Another vector could be
sshd. But the attack require authentication. So, unless you are running some ssh service like a
git server you should be safe.
dash contains only a tiny subset of the commands found in
bash and even
sh (which itself is a sub-set of things in
bash). Replacing either with
dash will surely yield inoperable scripts on your system and possibly break your system more than it protects your system.
You can recompile bash to mitigate some (at the time this was written) of potential danger or wait for Apple to release and official fix.
some sites indicate one could be infected via a DHCP client.
This does not apply to OS X. On Linux systems, a shell script is usually called after receiving a DHCP lease from the server. This is not the case on OS X.
Unless you're running a web server on your Mac which serves CGI scripts, you have little reason to worry.
Yes, if you mean as /bin/sh, but it could be problematic, but if you want to replace bash as /bin/bash or remove bash entirely, basically no, though it's not impossible --since, scripts are text files, you could edit every shell script, and then maintain the system yourself, by yourself, for the rest of time... There is no drop-in-replacement for bash.
Not, that you replacing /bin/sh would easy, but there could be an end to it. If a script presumes your /bin/sh , is actually bash, and uses things unique to bash, then script that begins #!/bin/sh would now break. I renamed my /bin/sh to /bin/sh.was.bash and then made sh a link to mksh , and rebooted was greeted with a the # prompt. I rebooted again with verbose flag, and found a few lines into /etc/rc -- export -n, a bash thing, the korn shell equivalent is typeset +x, I modified the rc script, and, and it booted up, and w/ everything good. The system I'm experimenting on is Tiger so there's a rc script, and I can expect no updates from Apple. Modern OSX doesn't have a rc script, BUT modern apps might go from intel linux , where /bin/sh is bash, to intel-mac, where /bin/sh is also bash, and a developer could just as easily add bashisms to launch daemons and launch agents, and if not right now, but later when they rush out an update (for their app), which will now will only break on your system.
So, perhaps I should say very problematic, because you should take it as a reason, NOT to do this. In my defense, I've been poking around with launch daemons, and the rc scripts, this week and the week before, playing with dynamic_pager options, turning off a few launch daemons (making them controllable by variables in hostconfig ), so for me, this I just an experiment just a little bit more radical, than I might have done today, anyway.
IF you want to do something, if think you might be more vulnerable than others, because of additional software, etc, you could look at each script that you're concerned about, and change the the first line (the shhbang) to do something other than #!/bin/sh or #/bin/bash, and be prepared to do edit the scripts, since they could have bash specific features.
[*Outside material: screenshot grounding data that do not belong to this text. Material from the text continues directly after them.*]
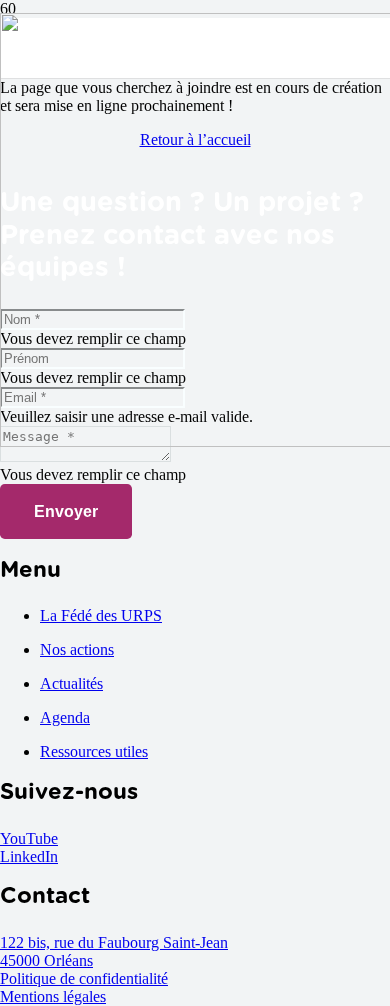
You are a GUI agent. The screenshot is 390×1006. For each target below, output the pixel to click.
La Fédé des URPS (101, 615)
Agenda (65, 717)
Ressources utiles (94, 751)
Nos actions (77, 649)
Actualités (71, 683)
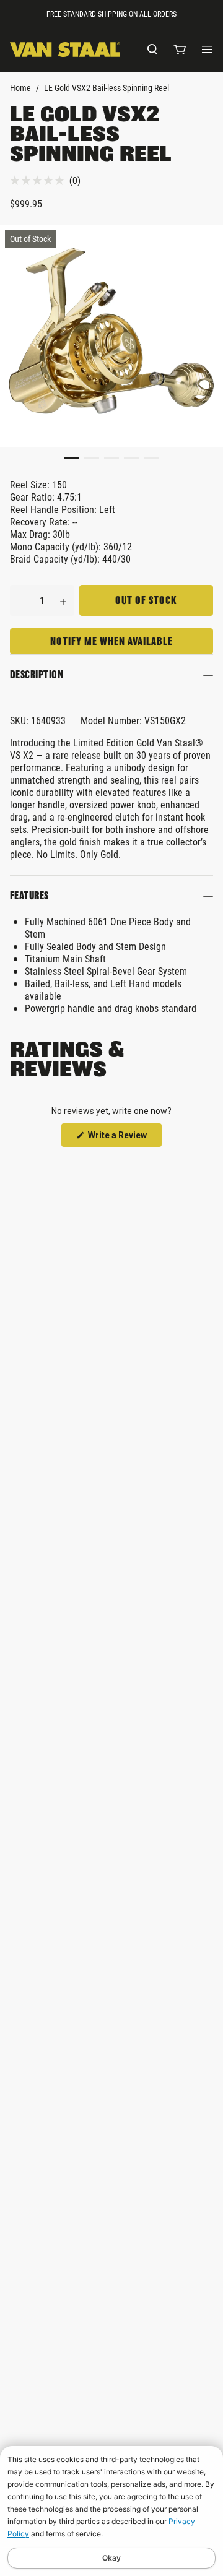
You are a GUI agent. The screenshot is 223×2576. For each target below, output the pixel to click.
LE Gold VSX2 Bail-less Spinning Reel (106, 87)
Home (20, 87)
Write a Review (124, 1138)
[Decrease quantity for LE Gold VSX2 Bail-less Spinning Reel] (21, 600)
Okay (111, 2557)
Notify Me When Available (111, 641)
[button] (45, 180)
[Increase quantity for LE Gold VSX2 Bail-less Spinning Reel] (63, 600)
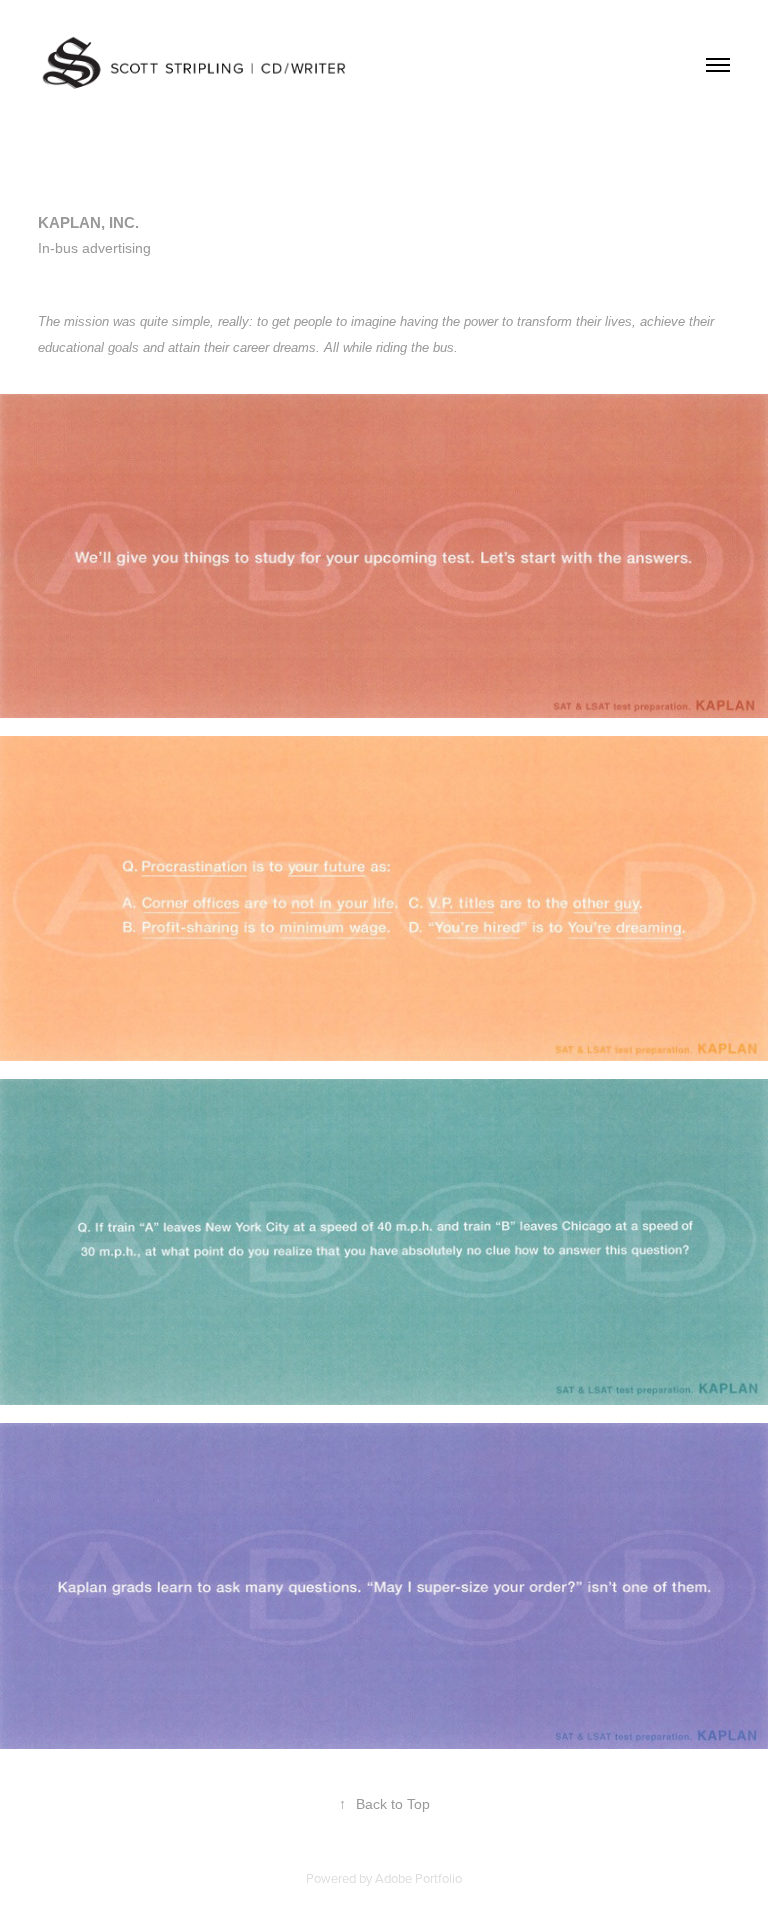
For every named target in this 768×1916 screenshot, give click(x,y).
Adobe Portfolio (418, 1878)
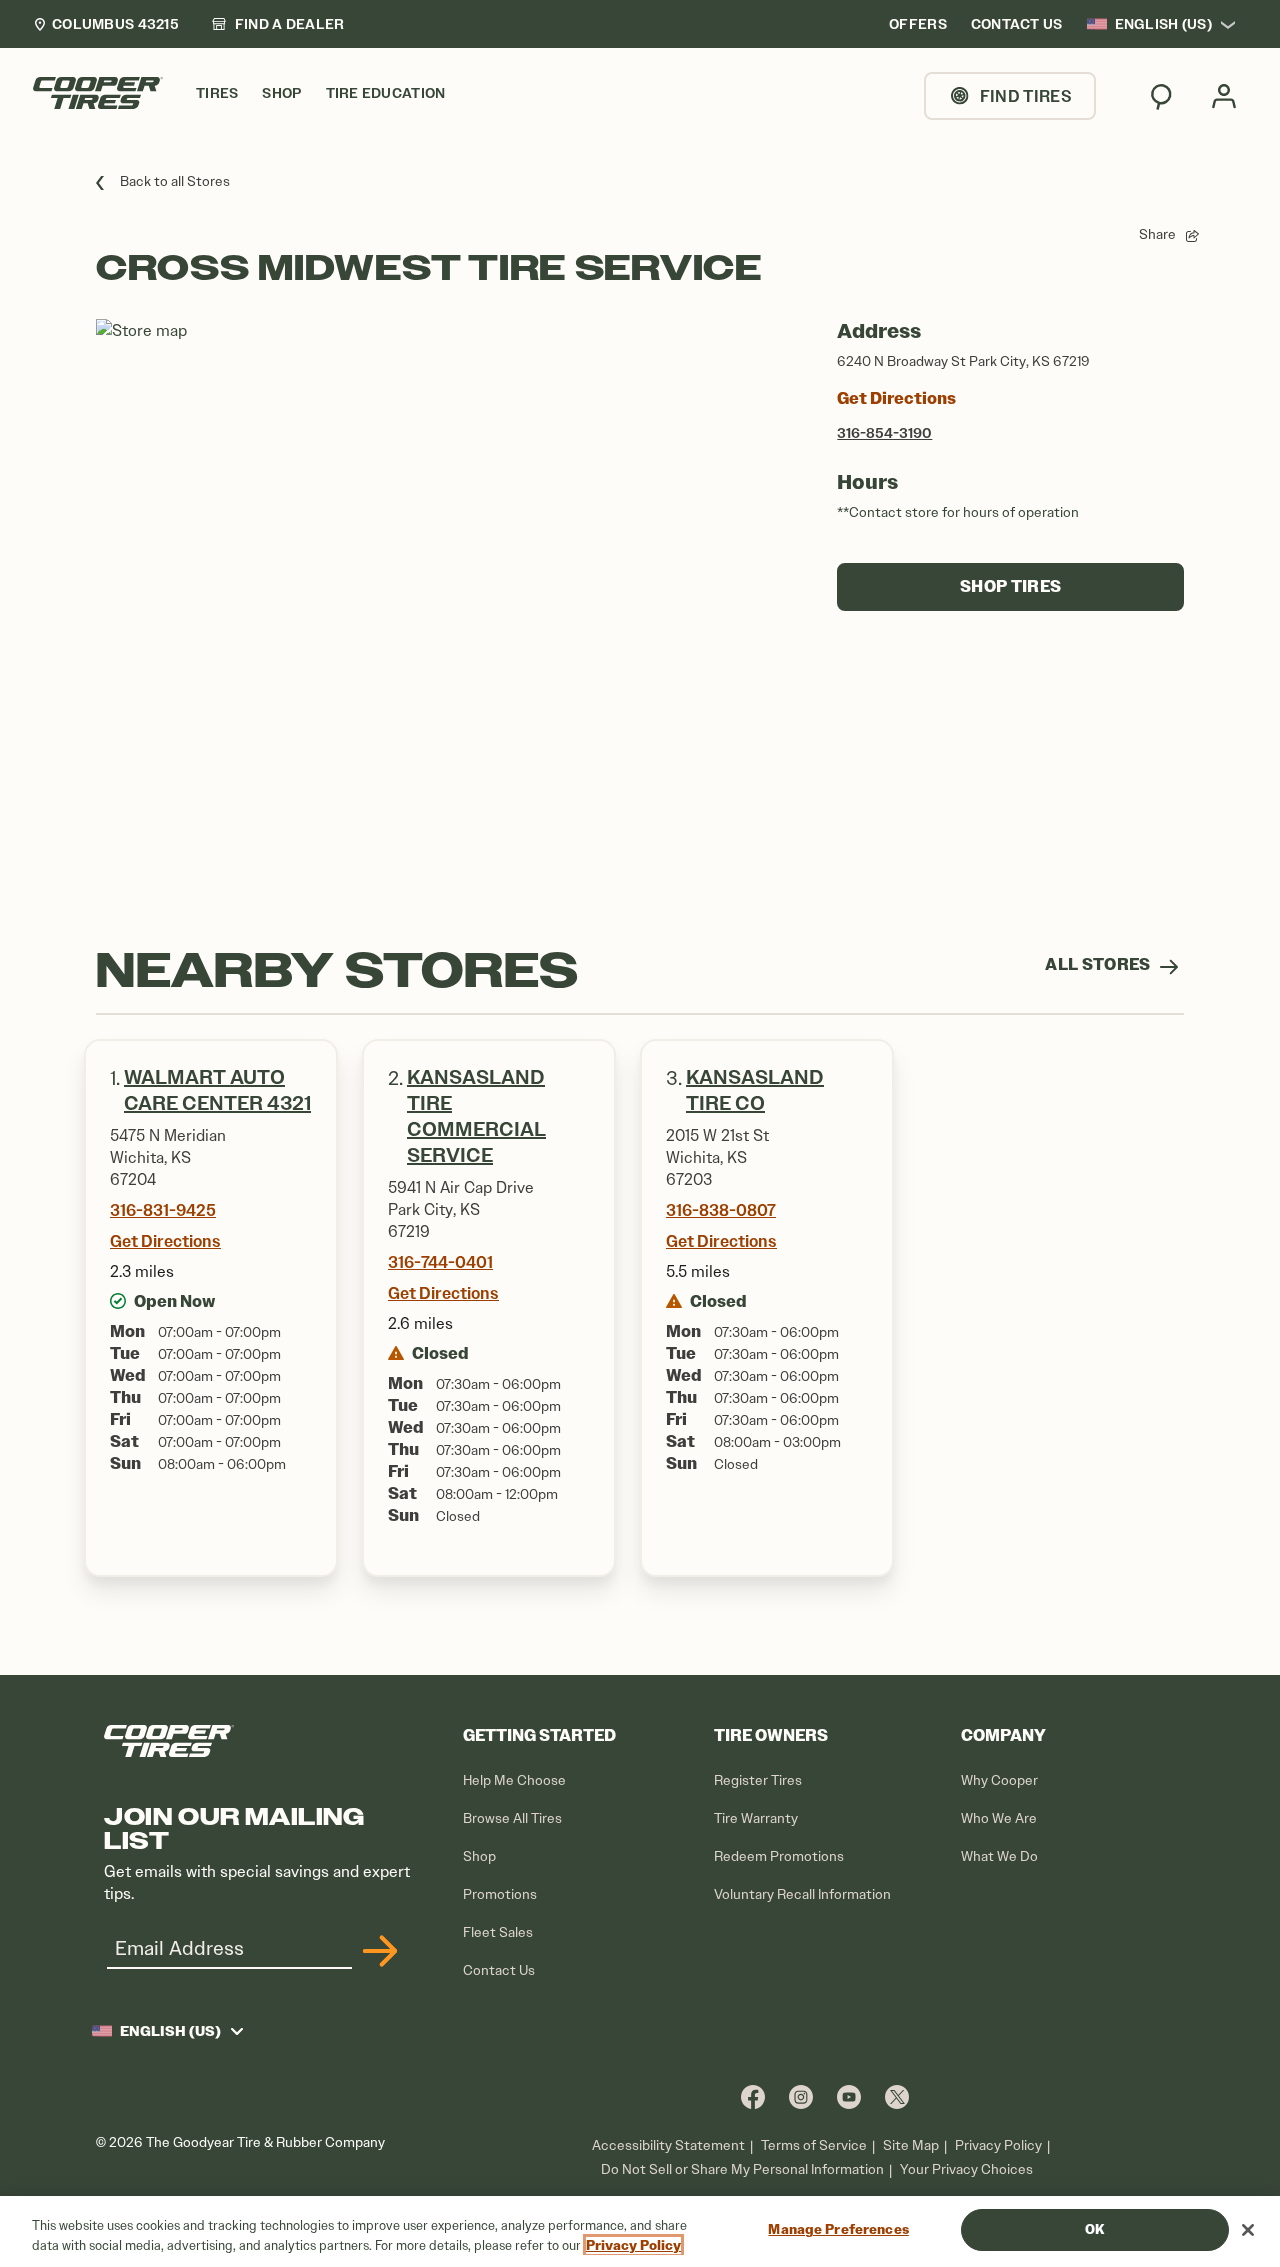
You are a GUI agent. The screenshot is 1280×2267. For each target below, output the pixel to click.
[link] (278, 24)
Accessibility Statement (668, 2145)
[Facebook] (753, 2096)
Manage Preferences (838, 2229)
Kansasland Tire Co (755, 1090)
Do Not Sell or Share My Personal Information (742, 2170)
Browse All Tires (512, 1818)
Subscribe (377, 1951)
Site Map (911, 2145)
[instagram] (801, 2096)
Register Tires (758, 1780)
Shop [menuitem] (281, 93)
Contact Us (499, 1970)
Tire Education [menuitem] (386, 93)
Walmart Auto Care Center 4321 (217, 1090)
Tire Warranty (756, 1818)
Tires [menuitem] (217, 93)
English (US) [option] (1163, 24)
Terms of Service (814, 2145)
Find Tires (1026, 96)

BASH is really a korn-shell like shell, more than a bourne-like shell like ash, or dash, so if want to keep edits trivial use a korn shell as a replacement. IN fact on tiger /bin/ksh is the "NEW Korn Shell", if this is still true, I'd say go with that, then you need to install nothing, and leave /bin alone, which isn't a bad idea, just change the scripts to #!/bin/ksh, remove bashisms for features, common to korn shell, but you could luck out and there would be none.
There is a chance, that 'shhbang' could be ignored, since it is if a shell script is invoked like "/bin/sh /etc/rc", then the first line is just a comment, and ignored, but with this approach you can only break the things you change, as you change them.